- **Actions to take**:
a) In the basketball quickness drills article, could you reproduce the part that opens with the words containing "When a young" and closes with "along with it."?
b) Can you turn the paragraph in the basketball quickness drills article that begins "d. Random shuffle drill" into a short list that keeps its main facts?
c) Would you write the next part of the basketball quickness drills article, picking up after its final sentence?

- **Page extract**:

Start of Block

7 Drills to Make You QUICKER on the Court!
by Lee Taft
What is one of the first things that spectators comment about with regard to basketball players ability? Undoubtedly it is the breath taken speed and quickness that a player displays. When an offensive player crosses over and slices through the defense you can hear sudden WOWS from the crowd. Or when a defensive player smothers the ball handler, the crowd immediately comments on how quick that player is. Speed and quickness are the dominant qualities that stick out in a basketball players athletic ability; of course a good vertical gets noticed as well.
When a young athlete has speed it is even more outstanding than the college or pros. The reason is due to the fact it stands out even greater. A 14 or 15 year old high school ball player can simply dominate the game with speed and quickness; obviously they need some serious basketball skills as to go along with it.
I have listed some of the drills that will make young athletes lightning quick. Some athletes may not be born with speed and quickness, but you are going to learn some drills that will drastically increase these abilities.
1. The lateral shuffle progression:
a. Speed shuffle- Set up cones that are 15 feet apart. Have the athlete shuffle in one direction as fast as possible with great technique. Repeat this 3-5 times on each side.
b. Speed shuffle and stop- Repeat the same drill above but emphasis creating a great stopping angle with the outside leg. The athletes should feel as though they could explode in the opposite direction immediately.
c. 555 shuffle drill- In this drill the athlete will shuffle as fast as possible with two changes of directions. (The 555 stands for 5 yards 3 times). If the athlete starts shuffling to the right first they will change direction to go left and one more change of direction to go right again. The athlete should not allow any hesitation during the stopping or starting motions. Repeat 2-3 times in each direction.
d. Random shuffle drill- This may be the most important drill of all. The coach should stand in front or behind the athletes. The coach should use an auditory command and a visual command. The athlete must be able to perfectly perform these the shuffle drills in a random action. This simulates the game.

End of Block

- **Listed entries**:
Start of Block

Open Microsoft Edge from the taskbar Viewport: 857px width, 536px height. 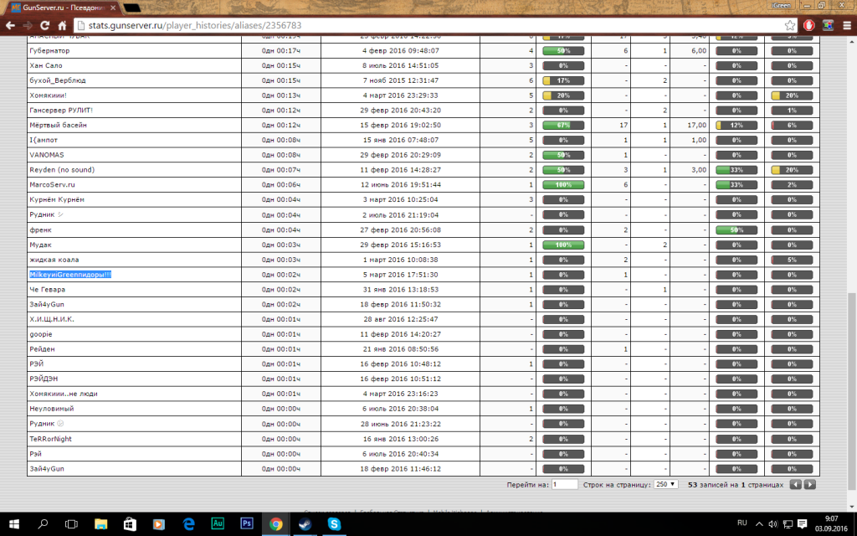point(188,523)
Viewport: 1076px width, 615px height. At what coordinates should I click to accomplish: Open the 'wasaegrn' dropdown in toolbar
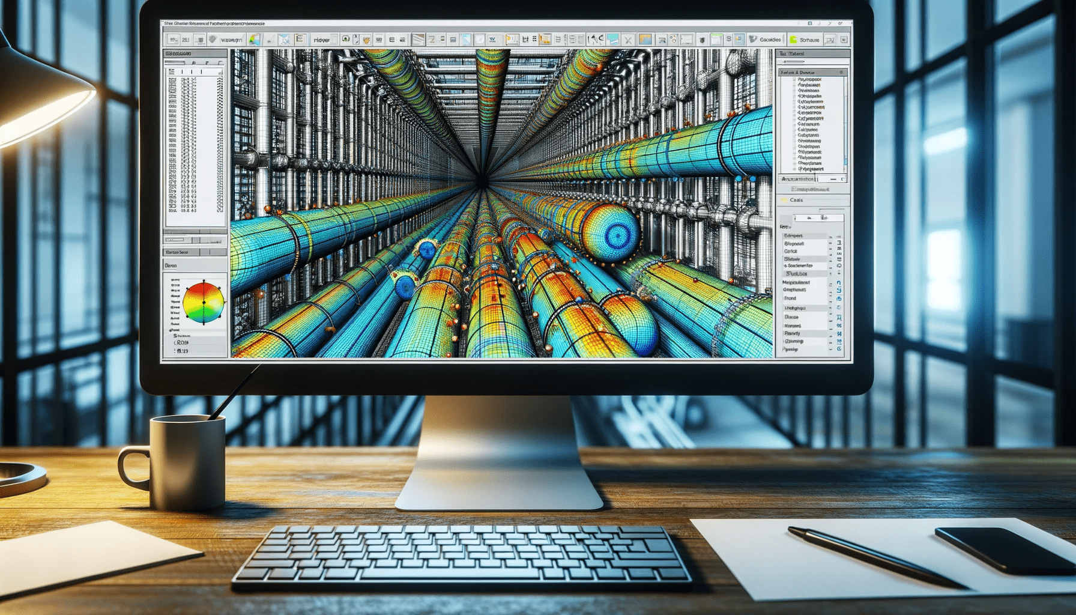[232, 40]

End of Block
Start of Block

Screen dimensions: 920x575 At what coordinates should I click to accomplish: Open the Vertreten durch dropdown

End of Block
Start of Block

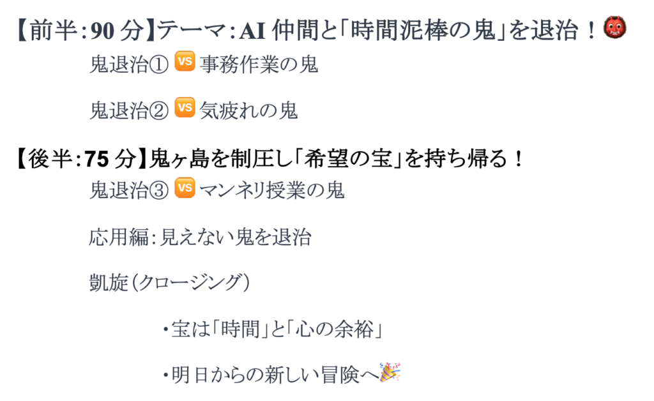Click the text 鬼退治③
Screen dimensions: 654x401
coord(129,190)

End of Block

- **Activity answers**:
a)
When a young athlete has speed it is even more outstanding than the college or pros. The reason is due to the fact it stands out even greater. A 14 or 15 year old high school ball player can simply dominate the game with speed and quickness; obviously they need some serious basketball skills as to go along with it.

b)
- This may be the most important drill of all.
- The coach stands in front of or behind the athletes.
- The coach gives both an auditory and a visual command.
- The athlete must perform the shuffle drills perfectly in a random action.
- The drill simulates the game.

c)
2. The linear acceleration progression:
a. First step drill – Line the athletes up on the baseline. On your command, auditory or visual, the athletes should go from an athletic stance into a15 foot acceleration. The athlete should use the plyo step to create a quick force angle behind the body. The shoulders should lean forward and the athlete should push aggressively against the ground. Repeat 4-6 times.
b. First step angled drill- The drill is performed the same as the above drill with the exception of all takes offs should be at a different angles to the right and left. Angles can be anywhere from 15 degrees to 90 degrees. The athletes should use the same principles of acceleration as in the first drill. Repeat 4-6 times in each direction.
c. Turn and run first step drill- In this drill the athletes will quickly turn the hips and feet, using what I call the hip turn technique, to explosively accelerate behind the facing direction. The coach will give a command and the athlete will quickly turn to the right or left and accelerate for 15 feet. There should be no hesitation at all one the command or direction is heard or seen.
3. Combination lateral, linear, and angular drill- In this drill the coach will start the athletes at center court. On his command, once again it will be auditory or visual, the athletes must explode either laterally, linearly, or angularly in all directions. All movements should be under control and easily be redirected to a new direction with our hesitation. This drill should be repeated 3-5 times for no longer than 8 to 12 seconds.
Have fun and remember that speed and quickness kills. Your opponents will be scared to death to face you. Go get em!